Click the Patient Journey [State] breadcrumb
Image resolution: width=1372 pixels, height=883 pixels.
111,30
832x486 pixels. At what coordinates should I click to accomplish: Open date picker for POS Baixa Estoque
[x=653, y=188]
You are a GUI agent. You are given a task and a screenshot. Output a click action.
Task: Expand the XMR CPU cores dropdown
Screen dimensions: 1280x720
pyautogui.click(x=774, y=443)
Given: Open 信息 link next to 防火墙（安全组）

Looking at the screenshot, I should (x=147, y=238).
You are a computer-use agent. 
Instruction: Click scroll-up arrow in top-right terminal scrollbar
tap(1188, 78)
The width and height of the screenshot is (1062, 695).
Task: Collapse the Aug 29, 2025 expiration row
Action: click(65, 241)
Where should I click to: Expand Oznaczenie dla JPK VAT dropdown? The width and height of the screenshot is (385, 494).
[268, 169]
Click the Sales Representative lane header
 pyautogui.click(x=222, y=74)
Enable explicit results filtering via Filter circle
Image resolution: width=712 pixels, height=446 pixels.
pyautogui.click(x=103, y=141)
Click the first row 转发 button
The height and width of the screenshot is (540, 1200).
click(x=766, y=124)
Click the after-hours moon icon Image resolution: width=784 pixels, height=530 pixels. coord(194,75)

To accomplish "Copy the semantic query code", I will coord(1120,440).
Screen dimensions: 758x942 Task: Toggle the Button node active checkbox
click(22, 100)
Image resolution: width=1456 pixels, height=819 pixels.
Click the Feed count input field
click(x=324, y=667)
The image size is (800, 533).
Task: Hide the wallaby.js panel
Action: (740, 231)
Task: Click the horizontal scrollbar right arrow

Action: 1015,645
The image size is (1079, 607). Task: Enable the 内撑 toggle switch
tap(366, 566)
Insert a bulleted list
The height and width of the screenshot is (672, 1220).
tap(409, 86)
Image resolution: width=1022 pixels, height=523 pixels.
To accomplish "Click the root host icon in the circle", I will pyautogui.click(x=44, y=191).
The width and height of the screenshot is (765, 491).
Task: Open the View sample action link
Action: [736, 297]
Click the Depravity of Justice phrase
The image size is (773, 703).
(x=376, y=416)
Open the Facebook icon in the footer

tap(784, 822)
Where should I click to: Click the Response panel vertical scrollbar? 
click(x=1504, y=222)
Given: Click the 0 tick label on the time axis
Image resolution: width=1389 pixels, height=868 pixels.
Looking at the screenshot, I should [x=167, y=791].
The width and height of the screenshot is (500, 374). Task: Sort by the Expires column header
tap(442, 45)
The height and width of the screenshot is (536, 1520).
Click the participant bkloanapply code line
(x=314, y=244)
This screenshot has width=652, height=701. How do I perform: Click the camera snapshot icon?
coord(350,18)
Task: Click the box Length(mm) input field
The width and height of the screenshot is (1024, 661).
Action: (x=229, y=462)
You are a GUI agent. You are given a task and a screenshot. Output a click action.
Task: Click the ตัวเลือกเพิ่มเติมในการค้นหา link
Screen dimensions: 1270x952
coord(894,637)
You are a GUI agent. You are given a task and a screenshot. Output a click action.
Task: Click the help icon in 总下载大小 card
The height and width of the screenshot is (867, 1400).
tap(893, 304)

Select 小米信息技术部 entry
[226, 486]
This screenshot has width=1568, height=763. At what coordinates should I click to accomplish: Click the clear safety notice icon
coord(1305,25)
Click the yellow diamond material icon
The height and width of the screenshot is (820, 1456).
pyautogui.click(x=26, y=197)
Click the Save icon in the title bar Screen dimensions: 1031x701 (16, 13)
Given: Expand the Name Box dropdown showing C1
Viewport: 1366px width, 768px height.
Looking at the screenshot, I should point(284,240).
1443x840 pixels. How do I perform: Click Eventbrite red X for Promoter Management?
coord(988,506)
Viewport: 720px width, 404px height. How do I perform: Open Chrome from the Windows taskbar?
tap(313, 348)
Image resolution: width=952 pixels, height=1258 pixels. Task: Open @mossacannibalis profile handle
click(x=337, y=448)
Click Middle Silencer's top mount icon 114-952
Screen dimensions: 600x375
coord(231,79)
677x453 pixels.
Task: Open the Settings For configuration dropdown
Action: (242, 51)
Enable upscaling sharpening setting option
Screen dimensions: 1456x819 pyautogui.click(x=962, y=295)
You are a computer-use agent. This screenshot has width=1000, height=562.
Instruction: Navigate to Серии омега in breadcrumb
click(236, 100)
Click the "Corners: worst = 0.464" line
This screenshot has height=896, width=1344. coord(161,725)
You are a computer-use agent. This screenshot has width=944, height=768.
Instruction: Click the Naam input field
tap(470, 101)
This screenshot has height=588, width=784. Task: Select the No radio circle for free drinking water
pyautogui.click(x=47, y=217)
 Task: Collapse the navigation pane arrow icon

= = =

Zählen Sie die Zeilen oben, in denen das Wort "computer" vorkommt. Geben Sie nur die Anzahl an.

▶ [DIE LÖSUNG]: 3